:: What you are asked to do ::
The reply must contain exactly the lines below from the one with "This screenshot has height=840, width=1445." down to the one with "Y Rotation stopwatch", both included, and nothing more; please omit the pictures.
**** Material to process ****
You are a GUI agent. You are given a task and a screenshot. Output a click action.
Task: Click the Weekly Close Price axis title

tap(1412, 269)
****
**** Material to process ****
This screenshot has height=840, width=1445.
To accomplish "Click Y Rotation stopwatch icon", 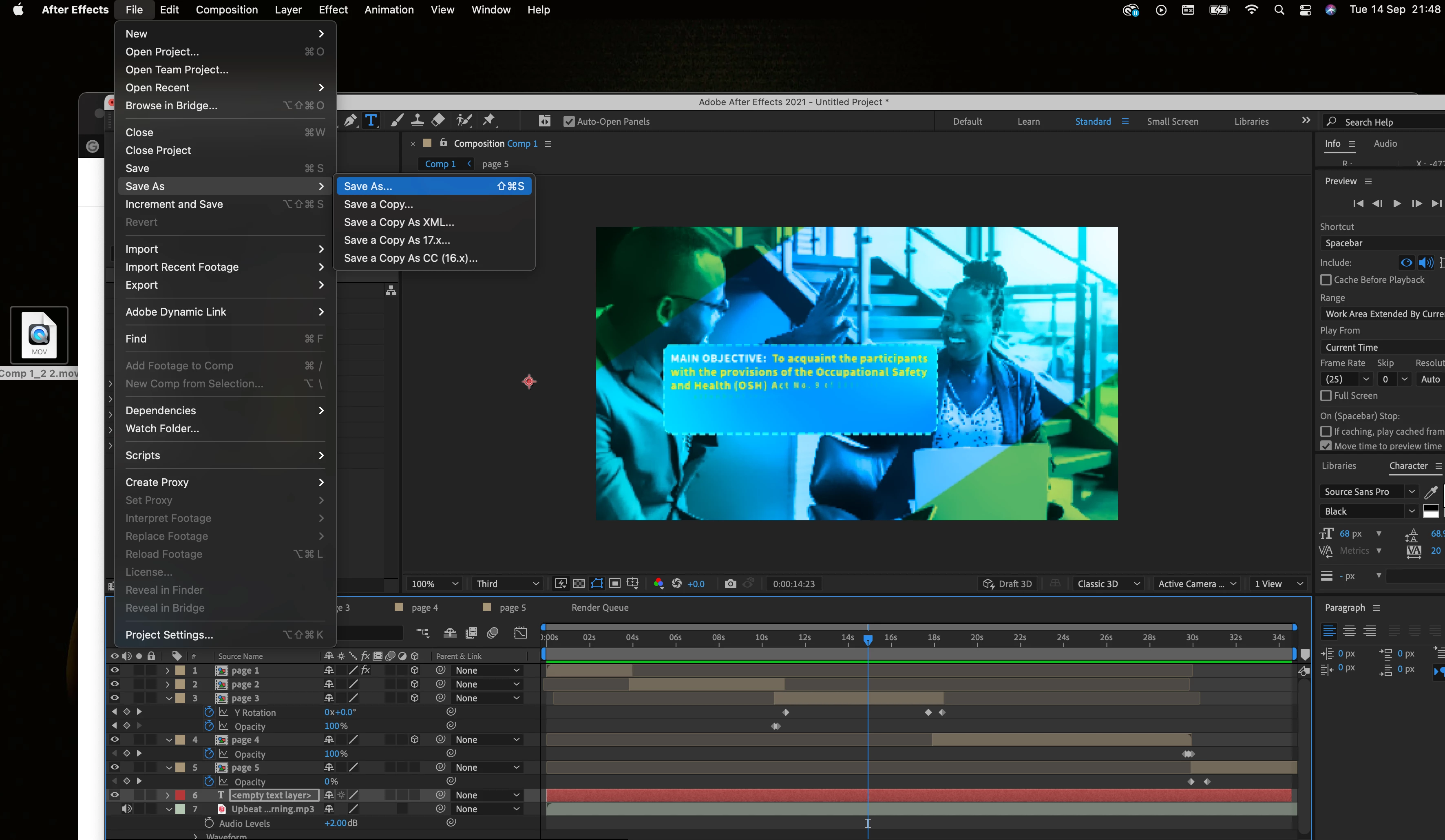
****
**** Material to process ****
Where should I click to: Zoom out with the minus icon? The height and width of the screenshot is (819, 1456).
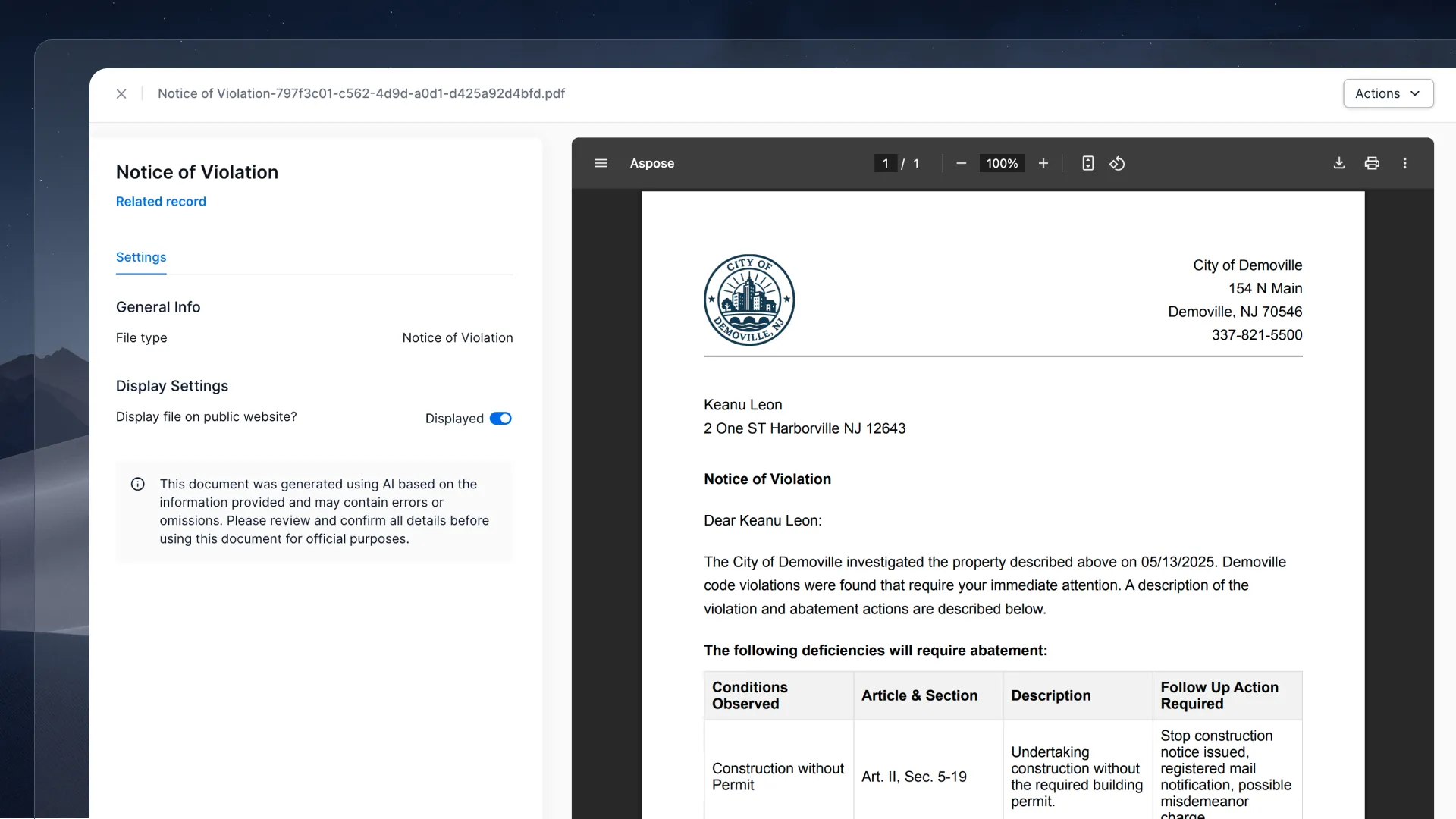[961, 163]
****
:: Your response ::
This screenshot has height=840, width=1445.
To accomplish "Click Y Rotation stopwatch icon", 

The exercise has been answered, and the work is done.